The problem -> Repeat verbatim the records from the line containing "will [x=83, y=79]." through the line containing "click(x=225, y=10)", and nothing else.

**** Material to process ****

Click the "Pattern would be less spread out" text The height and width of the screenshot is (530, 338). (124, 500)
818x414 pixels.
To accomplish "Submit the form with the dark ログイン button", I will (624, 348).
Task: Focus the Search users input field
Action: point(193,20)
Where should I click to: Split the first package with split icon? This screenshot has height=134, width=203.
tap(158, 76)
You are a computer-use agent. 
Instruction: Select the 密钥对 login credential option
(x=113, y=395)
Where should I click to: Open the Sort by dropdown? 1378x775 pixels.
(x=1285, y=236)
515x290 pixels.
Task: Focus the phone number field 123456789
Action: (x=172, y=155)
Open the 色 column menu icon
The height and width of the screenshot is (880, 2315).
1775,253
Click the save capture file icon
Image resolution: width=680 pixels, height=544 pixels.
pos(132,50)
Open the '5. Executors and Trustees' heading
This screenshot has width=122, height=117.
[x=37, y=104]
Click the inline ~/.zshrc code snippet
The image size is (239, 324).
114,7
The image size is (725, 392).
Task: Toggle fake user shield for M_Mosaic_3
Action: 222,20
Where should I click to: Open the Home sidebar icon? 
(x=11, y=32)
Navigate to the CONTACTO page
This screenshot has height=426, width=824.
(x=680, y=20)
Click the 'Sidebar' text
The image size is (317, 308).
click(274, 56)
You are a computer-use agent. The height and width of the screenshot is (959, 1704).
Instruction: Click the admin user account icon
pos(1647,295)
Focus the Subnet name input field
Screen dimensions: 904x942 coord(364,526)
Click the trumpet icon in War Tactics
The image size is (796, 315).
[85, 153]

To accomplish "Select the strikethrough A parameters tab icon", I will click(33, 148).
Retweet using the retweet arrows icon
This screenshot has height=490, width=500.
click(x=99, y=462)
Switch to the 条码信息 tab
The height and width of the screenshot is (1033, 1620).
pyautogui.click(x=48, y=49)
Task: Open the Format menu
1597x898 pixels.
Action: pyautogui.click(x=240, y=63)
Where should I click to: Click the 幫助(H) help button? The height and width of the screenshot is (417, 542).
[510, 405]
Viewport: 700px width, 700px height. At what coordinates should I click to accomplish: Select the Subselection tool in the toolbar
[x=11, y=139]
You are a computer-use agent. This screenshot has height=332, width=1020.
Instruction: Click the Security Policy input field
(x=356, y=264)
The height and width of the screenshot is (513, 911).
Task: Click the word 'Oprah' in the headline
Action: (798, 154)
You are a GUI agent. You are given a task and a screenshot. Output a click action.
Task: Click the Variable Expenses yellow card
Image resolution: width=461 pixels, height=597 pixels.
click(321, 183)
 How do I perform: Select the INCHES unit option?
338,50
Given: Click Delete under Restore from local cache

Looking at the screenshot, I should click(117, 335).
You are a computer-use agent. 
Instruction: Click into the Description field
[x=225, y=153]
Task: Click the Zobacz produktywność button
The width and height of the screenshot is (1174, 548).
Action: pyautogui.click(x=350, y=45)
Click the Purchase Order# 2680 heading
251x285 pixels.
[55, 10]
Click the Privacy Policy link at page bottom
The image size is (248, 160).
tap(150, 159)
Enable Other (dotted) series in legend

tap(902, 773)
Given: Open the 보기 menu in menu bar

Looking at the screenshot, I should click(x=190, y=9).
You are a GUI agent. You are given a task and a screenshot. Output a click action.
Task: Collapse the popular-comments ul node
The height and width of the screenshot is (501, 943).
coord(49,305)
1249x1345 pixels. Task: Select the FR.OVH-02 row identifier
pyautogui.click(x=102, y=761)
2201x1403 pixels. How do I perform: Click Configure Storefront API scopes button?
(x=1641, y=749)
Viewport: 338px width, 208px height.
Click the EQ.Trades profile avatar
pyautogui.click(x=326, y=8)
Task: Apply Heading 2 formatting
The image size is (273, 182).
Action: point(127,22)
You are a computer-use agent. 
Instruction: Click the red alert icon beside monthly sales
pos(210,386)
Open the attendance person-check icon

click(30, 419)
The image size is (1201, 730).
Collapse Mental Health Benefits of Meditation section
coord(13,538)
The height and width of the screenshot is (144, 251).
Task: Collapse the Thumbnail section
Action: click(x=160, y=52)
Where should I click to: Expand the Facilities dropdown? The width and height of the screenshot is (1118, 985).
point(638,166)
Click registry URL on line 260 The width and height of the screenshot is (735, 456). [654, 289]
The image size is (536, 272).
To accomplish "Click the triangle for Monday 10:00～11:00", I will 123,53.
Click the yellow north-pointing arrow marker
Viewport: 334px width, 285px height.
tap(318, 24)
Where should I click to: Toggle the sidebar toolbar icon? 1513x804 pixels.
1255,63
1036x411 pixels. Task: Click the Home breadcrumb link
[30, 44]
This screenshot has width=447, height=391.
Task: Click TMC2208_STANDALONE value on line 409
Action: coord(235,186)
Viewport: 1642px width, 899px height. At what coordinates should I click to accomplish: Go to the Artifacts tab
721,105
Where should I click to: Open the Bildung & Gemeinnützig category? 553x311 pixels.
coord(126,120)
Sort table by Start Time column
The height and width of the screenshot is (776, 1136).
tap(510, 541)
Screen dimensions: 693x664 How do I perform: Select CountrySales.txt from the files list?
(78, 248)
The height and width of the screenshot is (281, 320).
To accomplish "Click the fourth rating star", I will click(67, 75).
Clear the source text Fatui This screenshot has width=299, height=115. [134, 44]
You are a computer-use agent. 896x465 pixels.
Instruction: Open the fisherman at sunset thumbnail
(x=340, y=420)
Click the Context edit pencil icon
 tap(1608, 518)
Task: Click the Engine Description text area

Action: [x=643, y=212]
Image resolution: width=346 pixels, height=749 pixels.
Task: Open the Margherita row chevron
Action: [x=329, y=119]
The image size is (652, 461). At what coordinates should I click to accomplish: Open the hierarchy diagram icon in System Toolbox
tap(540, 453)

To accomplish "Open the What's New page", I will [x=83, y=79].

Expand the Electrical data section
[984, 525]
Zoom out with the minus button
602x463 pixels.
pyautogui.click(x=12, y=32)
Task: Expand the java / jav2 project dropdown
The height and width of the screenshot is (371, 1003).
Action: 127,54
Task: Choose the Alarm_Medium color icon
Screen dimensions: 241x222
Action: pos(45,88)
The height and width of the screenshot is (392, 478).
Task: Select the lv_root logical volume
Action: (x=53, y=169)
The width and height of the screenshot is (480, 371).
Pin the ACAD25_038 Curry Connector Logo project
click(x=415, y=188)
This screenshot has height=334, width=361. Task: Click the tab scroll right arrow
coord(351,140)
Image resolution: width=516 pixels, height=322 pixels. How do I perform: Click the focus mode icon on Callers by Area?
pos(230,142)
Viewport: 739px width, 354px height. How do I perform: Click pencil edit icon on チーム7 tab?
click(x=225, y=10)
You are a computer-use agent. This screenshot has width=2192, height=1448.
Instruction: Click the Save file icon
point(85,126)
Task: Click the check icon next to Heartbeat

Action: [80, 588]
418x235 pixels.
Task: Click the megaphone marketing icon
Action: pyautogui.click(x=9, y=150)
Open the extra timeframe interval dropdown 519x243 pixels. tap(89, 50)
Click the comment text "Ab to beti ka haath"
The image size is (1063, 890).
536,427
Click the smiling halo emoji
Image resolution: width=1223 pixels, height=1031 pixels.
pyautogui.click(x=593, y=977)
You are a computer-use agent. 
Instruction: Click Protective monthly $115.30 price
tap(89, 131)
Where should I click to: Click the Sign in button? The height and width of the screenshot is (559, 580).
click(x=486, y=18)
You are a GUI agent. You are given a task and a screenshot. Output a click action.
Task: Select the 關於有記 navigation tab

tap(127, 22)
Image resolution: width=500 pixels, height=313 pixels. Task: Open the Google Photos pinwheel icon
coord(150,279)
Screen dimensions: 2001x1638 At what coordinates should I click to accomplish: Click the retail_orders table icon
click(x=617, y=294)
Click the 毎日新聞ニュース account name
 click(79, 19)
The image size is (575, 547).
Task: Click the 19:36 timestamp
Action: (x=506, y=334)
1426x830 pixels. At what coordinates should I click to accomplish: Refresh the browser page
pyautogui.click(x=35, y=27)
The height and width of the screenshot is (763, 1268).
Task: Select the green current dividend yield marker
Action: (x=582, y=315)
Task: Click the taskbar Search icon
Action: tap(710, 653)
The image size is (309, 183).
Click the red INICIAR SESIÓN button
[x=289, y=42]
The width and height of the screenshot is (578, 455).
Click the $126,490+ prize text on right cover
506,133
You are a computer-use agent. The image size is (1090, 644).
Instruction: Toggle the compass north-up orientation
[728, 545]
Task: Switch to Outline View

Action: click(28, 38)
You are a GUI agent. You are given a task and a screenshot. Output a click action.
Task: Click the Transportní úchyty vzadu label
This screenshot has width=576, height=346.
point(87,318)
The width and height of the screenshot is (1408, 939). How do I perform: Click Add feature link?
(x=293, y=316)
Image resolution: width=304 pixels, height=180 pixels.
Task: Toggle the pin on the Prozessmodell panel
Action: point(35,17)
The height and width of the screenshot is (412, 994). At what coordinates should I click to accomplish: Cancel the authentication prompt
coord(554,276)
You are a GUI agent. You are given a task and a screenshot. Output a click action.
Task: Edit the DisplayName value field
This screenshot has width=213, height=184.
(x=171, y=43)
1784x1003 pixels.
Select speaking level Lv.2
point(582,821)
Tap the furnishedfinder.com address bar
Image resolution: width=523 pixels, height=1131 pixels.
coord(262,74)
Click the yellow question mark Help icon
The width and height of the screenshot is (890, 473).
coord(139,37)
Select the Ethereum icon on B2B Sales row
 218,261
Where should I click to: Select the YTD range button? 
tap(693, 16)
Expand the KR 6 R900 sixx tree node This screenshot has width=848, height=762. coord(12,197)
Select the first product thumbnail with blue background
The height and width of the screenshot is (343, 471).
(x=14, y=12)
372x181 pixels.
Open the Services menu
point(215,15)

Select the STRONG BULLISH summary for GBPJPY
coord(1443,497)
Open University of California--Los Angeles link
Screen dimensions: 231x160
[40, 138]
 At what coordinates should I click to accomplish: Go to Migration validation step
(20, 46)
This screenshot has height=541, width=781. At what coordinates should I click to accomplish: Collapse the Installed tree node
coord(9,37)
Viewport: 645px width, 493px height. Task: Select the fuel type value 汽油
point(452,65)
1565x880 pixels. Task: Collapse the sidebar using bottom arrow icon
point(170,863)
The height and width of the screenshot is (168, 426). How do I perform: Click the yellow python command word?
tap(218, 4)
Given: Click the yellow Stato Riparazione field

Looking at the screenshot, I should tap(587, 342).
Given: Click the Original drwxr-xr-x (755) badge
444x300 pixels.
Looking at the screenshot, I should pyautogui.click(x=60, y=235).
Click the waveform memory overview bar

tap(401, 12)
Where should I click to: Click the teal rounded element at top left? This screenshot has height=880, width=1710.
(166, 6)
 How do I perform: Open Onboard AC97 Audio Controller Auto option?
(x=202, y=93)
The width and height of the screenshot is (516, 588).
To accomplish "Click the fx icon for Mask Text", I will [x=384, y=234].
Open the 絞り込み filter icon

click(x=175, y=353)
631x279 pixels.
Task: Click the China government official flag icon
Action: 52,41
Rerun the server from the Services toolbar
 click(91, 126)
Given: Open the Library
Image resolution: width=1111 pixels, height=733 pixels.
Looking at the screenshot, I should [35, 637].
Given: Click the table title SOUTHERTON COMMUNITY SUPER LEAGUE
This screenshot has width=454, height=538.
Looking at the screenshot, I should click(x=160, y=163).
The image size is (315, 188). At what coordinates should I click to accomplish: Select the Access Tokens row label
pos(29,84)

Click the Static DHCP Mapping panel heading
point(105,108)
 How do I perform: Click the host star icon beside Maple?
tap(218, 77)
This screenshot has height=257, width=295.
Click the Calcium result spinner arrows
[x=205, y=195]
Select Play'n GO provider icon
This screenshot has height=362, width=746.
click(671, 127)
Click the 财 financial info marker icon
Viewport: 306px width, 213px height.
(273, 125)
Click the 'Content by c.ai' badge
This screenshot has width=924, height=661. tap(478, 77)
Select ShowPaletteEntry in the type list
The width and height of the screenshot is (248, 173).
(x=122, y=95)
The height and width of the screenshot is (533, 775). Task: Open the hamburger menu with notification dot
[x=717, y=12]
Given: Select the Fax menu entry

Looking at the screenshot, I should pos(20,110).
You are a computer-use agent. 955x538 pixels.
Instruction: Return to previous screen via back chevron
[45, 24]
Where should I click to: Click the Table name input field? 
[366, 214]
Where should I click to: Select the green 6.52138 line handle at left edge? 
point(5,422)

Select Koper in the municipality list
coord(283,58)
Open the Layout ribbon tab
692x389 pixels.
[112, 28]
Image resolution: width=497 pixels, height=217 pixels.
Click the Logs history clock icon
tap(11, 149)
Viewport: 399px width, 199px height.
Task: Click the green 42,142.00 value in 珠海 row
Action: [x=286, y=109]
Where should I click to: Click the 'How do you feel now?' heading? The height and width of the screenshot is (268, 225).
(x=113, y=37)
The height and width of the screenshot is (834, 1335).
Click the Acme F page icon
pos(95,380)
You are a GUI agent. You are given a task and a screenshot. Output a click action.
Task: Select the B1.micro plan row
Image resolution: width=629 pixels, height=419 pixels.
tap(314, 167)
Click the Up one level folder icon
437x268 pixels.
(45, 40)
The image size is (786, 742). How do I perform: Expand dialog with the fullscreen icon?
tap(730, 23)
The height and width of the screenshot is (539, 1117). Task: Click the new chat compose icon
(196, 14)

****

Answer in full ->
To accomplish "Open the What's New page", I will [x=83, y=79].

Expand the Electrical data section
[984, 525]
Zoom out with the minus button
602x463 pixels.
pyautogui.click(x=12, y=32)
Task: Expand the java / jav2 project dropdown
The height and width of the screenshot is (371, 1003).
Action: 127,54
Task: Choose the Alarm_Medium color icon
Screen dimensions: 241x222
Action: pos(45,88)
The height and width of the screenshot is (392, 478).
Task: Select the lv_root logical volume
Action: (x=53, y=169)
The width and height of the screenshot is (480, 371).
Pin the ACAD25_038 Curry Connector Logo project
click(x=415, y=188)
This screenshot has height=334, width=361. Task: Click the tab scroll right arrow
coord(351,140)
Image resolution: width=516 pixels, height=322 pixels. How do I perform: Click the focus mode icon on Callers by Area?
pos(230,142)
Viewport: 739px width, 354px height. How do I perform: Click pencil edit icon on チーム7 tab?
click(x=225, y=10)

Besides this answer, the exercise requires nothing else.